[Location data for elements and text]
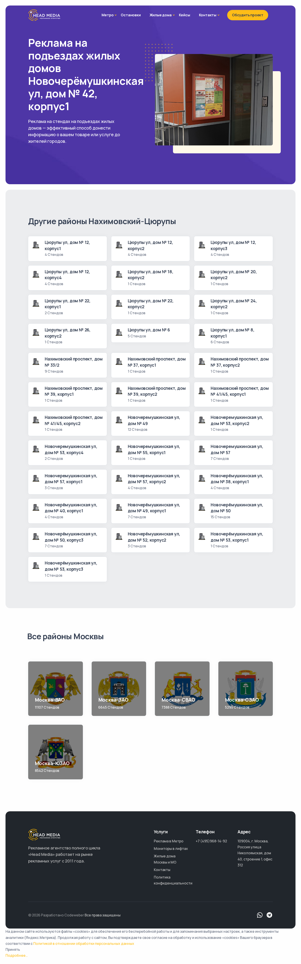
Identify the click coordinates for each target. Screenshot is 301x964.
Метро (107, 15)
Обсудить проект (247, 15)
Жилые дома (161, 15)
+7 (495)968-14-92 (211, 841)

» **WORK REQUIRED**
Turn every line of the records above into a numbered list, skipping blank lines. Omit the pictures from the output.

» **SOLUTION TO THIS PROBLEM**
1. Identify the click coordinates for each target. Screenshot is 301x964.
2. Метро (107, 15)
3. Обсудить проект (247, 15)
4. Жилые дома (161, 15)
5. +7 (495)968-14-92 (211, 841)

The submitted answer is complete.